Ruth and I had a wonderful afternoon and evening together. We lounged for several hours over lunch, and then we went out shopping to get ingredients for special Christmas cookies she wanted us to make together. We got back from shopping at 4:15 and were shocked to find it was pitch black outside by then. We spent three hours making the cookies-- a very warm, relaxing three hours in the kitchen. It was so nice. Oh, I think I forgot to mention why I was with Ruth, besides that was fun: my current host family had gone to Italy for the weekend (I couldn't go because of Bratislava) and wouldn't be back until Monday. Tak to.
Then Ruth made dinner! Oh, draha, she knows me so well: fried chicken and buttered noodles with Kofola. My favorite things she makes. It was so wonderfully delicious and the perfect end to a perfect day. Tibor came home and said hi before going to bed. I had been so tired the whole day from only getting three hours of sleep that night, but I went to bed at 11 since Ruth and I had been talking and hanging out. I was so excited to be sleeping in what I still think of as "my room."
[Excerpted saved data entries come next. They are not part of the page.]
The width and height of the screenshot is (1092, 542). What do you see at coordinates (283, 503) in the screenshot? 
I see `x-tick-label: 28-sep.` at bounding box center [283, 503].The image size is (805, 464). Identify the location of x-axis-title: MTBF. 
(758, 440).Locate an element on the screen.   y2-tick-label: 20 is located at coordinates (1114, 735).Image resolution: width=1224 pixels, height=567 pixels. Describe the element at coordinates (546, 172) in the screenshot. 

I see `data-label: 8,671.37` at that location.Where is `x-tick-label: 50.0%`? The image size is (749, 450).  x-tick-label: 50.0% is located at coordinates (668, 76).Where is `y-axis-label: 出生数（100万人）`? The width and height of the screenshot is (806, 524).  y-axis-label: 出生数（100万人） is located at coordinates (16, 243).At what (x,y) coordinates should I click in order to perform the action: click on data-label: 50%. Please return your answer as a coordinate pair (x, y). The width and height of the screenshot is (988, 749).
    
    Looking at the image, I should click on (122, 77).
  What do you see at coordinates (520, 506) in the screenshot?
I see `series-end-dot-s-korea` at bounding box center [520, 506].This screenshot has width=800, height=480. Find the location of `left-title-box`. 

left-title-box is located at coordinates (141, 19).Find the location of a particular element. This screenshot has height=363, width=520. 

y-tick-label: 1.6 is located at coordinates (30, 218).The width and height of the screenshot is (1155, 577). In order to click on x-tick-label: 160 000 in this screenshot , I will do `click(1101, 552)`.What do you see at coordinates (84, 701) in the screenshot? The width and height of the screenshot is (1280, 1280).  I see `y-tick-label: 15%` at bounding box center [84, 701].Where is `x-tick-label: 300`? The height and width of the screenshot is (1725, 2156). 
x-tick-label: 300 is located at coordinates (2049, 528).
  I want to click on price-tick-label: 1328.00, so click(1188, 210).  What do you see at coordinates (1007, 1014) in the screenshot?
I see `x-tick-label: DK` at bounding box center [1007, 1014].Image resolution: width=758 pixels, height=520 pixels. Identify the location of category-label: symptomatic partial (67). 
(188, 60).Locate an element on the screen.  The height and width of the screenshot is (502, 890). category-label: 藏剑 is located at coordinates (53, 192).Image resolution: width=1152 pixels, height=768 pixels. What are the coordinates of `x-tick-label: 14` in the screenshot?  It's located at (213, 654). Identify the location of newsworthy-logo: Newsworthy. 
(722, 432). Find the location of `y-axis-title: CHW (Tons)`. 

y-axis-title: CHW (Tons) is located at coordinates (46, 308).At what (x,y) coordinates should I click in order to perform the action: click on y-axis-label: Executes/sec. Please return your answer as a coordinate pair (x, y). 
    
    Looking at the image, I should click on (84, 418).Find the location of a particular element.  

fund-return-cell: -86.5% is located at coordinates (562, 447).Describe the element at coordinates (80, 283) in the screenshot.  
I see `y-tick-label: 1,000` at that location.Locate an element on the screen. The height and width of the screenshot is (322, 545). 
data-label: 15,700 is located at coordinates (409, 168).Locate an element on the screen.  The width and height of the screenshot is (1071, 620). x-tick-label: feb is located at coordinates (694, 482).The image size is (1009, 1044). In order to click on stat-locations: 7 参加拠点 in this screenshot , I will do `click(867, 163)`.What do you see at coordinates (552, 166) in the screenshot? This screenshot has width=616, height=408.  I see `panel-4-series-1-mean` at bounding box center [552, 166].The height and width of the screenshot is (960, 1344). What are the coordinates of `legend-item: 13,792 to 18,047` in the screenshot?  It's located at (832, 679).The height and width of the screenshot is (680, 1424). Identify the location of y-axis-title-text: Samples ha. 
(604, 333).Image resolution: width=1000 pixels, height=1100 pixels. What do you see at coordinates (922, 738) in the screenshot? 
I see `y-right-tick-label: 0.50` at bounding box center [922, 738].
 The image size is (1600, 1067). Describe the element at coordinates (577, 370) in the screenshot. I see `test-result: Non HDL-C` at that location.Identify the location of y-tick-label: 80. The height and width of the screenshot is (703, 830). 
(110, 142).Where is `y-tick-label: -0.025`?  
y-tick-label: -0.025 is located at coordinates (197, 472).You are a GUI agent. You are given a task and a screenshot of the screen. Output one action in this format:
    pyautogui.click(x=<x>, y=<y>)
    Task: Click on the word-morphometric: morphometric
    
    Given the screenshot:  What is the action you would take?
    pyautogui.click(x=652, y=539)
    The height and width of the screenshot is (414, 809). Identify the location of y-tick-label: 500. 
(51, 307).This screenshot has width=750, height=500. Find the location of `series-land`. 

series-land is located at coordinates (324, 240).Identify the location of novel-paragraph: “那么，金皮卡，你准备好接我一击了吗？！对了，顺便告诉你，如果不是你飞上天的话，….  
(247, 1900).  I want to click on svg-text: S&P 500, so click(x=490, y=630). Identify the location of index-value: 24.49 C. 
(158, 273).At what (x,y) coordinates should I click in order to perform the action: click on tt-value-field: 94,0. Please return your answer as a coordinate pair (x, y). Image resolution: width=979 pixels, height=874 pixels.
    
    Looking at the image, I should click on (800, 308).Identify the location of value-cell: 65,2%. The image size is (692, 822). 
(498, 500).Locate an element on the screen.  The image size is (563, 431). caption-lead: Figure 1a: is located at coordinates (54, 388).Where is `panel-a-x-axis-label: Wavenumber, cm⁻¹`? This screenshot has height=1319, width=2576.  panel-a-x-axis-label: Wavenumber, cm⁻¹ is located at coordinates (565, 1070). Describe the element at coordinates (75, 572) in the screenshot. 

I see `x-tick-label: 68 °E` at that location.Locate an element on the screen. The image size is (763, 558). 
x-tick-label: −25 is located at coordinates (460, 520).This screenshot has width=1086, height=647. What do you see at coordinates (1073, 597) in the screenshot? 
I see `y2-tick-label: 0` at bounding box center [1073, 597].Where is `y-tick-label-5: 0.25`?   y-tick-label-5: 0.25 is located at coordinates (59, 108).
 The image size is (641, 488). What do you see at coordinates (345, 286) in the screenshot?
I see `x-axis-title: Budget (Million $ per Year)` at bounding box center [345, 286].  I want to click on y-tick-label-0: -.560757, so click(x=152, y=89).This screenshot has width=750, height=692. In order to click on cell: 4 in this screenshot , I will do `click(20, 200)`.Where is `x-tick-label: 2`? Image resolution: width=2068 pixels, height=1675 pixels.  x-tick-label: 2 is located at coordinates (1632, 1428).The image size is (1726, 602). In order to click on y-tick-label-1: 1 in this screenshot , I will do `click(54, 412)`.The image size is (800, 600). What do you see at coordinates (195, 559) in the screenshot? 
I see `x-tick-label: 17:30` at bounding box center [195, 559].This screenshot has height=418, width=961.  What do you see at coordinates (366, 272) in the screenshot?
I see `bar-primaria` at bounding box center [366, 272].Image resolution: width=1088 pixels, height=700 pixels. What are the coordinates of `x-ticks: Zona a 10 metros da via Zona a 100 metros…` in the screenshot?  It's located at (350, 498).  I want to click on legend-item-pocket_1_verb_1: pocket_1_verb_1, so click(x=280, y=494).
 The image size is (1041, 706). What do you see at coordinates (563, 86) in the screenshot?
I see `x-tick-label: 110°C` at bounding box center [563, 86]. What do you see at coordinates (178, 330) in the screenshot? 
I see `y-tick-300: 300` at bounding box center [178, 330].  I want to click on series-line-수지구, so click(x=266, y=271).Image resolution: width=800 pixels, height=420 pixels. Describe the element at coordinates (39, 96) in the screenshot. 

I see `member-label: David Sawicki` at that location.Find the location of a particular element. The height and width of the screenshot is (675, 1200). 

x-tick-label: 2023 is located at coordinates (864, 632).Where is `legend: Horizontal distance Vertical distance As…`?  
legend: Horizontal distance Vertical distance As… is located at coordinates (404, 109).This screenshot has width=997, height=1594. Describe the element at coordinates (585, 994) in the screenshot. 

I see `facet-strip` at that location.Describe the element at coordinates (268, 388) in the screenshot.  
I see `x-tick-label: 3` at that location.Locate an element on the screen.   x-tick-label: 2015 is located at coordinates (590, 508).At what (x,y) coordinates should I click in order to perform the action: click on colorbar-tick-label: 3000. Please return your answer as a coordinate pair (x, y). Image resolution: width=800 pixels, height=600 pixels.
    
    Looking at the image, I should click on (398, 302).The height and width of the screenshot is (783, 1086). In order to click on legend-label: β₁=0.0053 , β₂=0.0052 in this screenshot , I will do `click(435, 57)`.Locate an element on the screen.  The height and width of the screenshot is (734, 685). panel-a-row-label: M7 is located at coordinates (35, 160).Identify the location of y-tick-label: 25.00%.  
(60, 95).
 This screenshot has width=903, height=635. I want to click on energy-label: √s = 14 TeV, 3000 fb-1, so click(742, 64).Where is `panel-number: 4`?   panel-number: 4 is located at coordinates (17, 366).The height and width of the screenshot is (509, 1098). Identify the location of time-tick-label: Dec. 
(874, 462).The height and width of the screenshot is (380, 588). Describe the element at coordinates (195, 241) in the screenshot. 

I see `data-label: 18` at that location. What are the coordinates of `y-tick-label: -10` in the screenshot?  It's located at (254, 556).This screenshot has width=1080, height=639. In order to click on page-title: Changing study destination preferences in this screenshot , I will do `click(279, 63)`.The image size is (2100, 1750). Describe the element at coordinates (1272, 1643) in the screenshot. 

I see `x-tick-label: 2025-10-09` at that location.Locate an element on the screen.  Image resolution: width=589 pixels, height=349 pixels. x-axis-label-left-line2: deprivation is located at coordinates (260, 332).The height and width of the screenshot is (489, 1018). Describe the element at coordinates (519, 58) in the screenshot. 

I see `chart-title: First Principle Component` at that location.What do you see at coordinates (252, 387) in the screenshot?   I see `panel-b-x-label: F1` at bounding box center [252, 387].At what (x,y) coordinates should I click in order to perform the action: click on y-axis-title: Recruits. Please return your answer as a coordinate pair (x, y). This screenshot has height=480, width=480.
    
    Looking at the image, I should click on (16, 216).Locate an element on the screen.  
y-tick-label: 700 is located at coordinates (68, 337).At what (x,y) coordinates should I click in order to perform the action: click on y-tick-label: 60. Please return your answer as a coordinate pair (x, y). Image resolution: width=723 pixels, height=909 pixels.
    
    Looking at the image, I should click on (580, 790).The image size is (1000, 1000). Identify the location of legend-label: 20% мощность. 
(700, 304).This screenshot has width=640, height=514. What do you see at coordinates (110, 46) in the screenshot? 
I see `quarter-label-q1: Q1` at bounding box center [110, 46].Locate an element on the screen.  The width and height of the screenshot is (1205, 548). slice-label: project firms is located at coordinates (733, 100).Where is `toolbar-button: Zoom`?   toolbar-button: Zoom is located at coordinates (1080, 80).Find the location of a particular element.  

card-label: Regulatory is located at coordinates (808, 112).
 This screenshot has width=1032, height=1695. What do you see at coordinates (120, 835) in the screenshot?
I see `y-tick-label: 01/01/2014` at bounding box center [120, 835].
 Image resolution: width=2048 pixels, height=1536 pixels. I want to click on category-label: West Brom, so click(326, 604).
I slept so well, and just prior to waking, I had a dream in which Ruth and I were talking. I said to her, "I wish I would just wake up and be fluent in Slovak." She said, "Now you are." And then I woke up. And was convinced it had actually happened. The day was magical. It was what overnight fluency is supposed to be. I understood actually 100% (no 95% here) of everything I heard, including whispered conversations, side conversations, cell phone conversations-- all the background noise I usually can't catch. I spoke quickly, correctly, without having to think about it-- the words popped out faster than I could think them, much faster than I could mentally translate. Translating had nothing to do with that day; it all flowed fluidly in waves of understanding.
But somehow that day I could also sense it was temporary. One day fluency? Is that possible? Well, the next day I was certainly better than I had been on, say, Friday, but not fluent, I don't think. It's been increasingly good since, but no, not fluent. Ah well. These progresses, at least, keep my momentum up and keep me from getting bogged down. I was especially pleased because I had felt it coming. The whole weekend, even though I only spoke and heard English (exchange students together), I had felt like I was teetering on the edge of something else, some new breakthrough. Things were clearing up. I guess they haven't cleared entirely, but yes, things are going well. As far as understanding is concerned, I could be very close to fluency, I think. As far as speaking... well, I can get my points across, and more and more I can say exactly what I want, but speaking perfectly? No way. I don't know where to draw the line for what is "fluency." For many people, where I am now would definitely be "fluent." But I don't consider myself the converted. So... I'll keep waiting, and I assume when it finally happens, I'll know.
Huge news: well, Christmas in Slovakia is December 24th. Christmas in Italy is December 25th. So, Saturday night at 11 PM the four of us (my host family and me) are flying via Ryan Air (super cheap! 17 Euros) to Italy. It's only about an hour-long flight. This means that after two Slovak Christmases (I'm spending Wednesday with the Baneszes for a Christmas celebration) I then get an Italian Christmas. But not just that... We're not leaving Italy until January 9th! OMG. So, two weeks in Italy. Marco's family lives in Verona, but Sandy also wants to visit Venice for a special celebration they have there as well. Anything in Italy is much more than fine by me!